Me too. I used the-sage.com. Which one did you use? Either way, I thin I'll do the same recipe again, but with 100ml water.


----------



## kdm (Sep 9, 2021)

ResolvableOwl said:


> The impatient might throw an eye on liquid soap instead of bar soap. If you have a sophisticated recipe, you can make soap from the oils to the dispenser bottle in three hours or less, and nobody will judge you for using soft oils or dairy butter.
> It's just that a precise scale is even more important for LS than it is for bar soap.


My sole interest is in bar soap. for family gifts, it just seems more "considered". Soap enthusiast may not judge, but they ain't met my family.



ResolvableOwl said:


> ETA: Not wanting to distract from your actual inquiry, but sometimes a bit of a broader perspective can be helpful. A nutritionally healthy grocery store shelf just isn't a good place to find all ingredients for awesome bar soaps.


"nutritionally healthy grocery store "???!?! I'm using crap I have lying around in my shed! But I think I see what you're saying.


----------



## ResolvableOwl (Sep 9, 2021)

kdm said:


> My sole interest is in bar soap.


Then I recommend you to select appropriate oils. You have now seen that soapmaking works in principle, you have got many of the basic tools, concepts and ingredients. And family deserves decent gifts. (sorry in case I'm judging your family too benevolently )

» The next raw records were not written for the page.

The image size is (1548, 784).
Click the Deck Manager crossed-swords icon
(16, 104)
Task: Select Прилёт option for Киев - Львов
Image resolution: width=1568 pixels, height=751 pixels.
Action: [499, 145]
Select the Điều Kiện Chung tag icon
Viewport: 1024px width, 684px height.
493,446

Either stay with pure olive oil and go the long way of castile enlightenment (there, one month is BY FAR not sufficient – but you essentially have no free parameters in the recipe either).

Or seek for balanced recipes, i. e. with hard oils like palm, lard, or soy wax. Fiddling with softish soaps gives you precious experience, but this experience is of limited use once you switch to a recipe to happily give out of hand.


----------



## Marsi (Sep 9, 2021)

kdm said:


> You know, I wondered about this. The dissolving is exothermic and the heat probably allows more Hydroixide to dissolve. By the time I farted around stirring in mica, little streamers of white were starting to form on the lye, so my guess is it was coming out of saturation.



you are looking at caustic steam
put a loose lid on it, use an exhaust fan or other ventilation
dont breathe the fumes



kdm said:


> Yeah, did that, and put the absolute minimum quantity of water, as not using a hot recipe, but like I say I think that gave a saturated solution. The calculator suggested this would yield a hard soap and gave me the option of (up to) a further 40ml of water. I didn't add the extra water as I was afraid of cooling the solution further and maybe making more of the solute come out.



there is no need to work so hard to make a soap with a saturated lye solution when a 33% lye solution is easier and safer to use 
it is easy to calculate - 123g of NaOH needs 246g of water to make a 2:1 (or 33.3%) lye solution

it does not matter if your lye solution gets down to room temperature
(with the proviso that you dont overheat your oils - oils only need to be warm enough to melt hard oils, soft oils can be at room temperature)



kdm said:


> Also, my first effort still isn't firm and I was desperately trying to make a hard soap.



water is not what makes your final soap hard or soft, it is your choice of oils



kdm said:


> Me too. I used the-sage.com. Which one did you use? Either way, I thin I'll do the same recipe again, but with 100ml water.


i suggest that 123g of water is the minium amount for this recipe, and about 160g of water might be sweet for this recipe.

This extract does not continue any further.